● Your objective
Exactly as they appear below, repeat the lines from the one with "The width and height of the screenshot is (2560, 1357)." through the one with "Open favorites section", and no others.

:: Material for the task ::

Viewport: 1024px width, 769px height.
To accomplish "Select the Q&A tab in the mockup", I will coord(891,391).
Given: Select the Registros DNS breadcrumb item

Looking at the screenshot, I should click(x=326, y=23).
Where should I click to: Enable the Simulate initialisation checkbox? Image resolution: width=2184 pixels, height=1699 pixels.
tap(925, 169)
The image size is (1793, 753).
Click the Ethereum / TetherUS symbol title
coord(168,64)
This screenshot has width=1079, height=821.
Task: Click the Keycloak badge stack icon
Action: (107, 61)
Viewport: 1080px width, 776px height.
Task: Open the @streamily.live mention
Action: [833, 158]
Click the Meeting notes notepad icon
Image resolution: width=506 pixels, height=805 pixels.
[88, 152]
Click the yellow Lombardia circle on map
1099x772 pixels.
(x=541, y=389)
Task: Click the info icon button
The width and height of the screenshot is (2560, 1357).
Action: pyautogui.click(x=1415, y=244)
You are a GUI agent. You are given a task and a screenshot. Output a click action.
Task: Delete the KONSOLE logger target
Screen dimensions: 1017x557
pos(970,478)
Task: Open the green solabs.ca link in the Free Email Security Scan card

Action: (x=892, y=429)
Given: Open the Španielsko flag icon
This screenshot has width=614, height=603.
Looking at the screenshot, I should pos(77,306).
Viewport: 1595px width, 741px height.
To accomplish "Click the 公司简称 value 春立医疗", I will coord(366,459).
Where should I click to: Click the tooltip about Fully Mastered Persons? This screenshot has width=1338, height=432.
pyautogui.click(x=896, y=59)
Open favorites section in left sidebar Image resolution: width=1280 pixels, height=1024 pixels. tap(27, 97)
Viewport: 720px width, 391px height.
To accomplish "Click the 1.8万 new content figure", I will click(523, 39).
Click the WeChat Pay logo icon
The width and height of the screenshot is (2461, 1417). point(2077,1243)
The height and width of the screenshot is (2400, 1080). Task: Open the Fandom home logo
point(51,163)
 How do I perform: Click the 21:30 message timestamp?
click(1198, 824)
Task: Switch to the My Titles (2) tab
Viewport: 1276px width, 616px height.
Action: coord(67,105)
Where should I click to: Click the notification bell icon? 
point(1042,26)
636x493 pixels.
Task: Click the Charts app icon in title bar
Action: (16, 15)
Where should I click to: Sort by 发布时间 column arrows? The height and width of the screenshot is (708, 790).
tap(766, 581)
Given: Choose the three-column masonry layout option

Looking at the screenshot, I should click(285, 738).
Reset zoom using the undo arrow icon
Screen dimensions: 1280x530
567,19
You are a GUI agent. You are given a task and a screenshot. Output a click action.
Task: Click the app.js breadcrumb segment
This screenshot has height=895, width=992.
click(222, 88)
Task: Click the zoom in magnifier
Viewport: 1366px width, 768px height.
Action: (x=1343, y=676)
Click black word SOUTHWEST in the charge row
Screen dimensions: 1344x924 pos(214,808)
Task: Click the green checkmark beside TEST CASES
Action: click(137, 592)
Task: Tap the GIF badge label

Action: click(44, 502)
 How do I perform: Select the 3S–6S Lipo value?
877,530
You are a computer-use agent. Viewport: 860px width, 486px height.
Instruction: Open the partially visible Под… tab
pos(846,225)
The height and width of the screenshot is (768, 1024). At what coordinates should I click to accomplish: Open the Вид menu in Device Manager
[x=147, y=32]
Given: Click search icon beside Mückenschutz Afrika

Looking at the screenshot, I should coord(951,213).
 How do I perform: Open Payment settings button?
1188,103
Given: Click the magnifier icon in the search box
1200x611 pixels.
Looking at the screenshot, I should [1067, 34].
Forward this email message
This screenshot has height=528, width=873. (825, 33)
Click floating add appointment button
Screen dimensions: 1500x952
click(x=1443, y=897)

:::

● Response to this task
The width and height of the screenshot is (2560, 1357).
Action: pyautogui.click(x=1415, y=244)
You are a GUI agent. You are given a task and a screenshot. Output a click action.
Task: Delete the KONSOLE logger target
Screen dimensions: 1017x557
pos(970,478)
Task: Open the green solabs.ca link in the Free Email Security Scan card

Action: (x=892, y=429)
Given: Open the Španielsko flag icon
This screenshot has width=614, height=603.
Looking at the screenshot, I should pos(77,306).
Viewport: 1595px width, 741px height.
To accomplish "Click the 公司简称 value 春立医疗", I will coord(366,459).
Where should I click to: Click the tooltip about Fully Mastered Persons? This screenshot has width=1338, height=432.
pyautogui.click(x=896, y=59)
Open favorites section in left sidebar Image resolution: width=1280 pixels, height=1024 pixels. tap(27, 97)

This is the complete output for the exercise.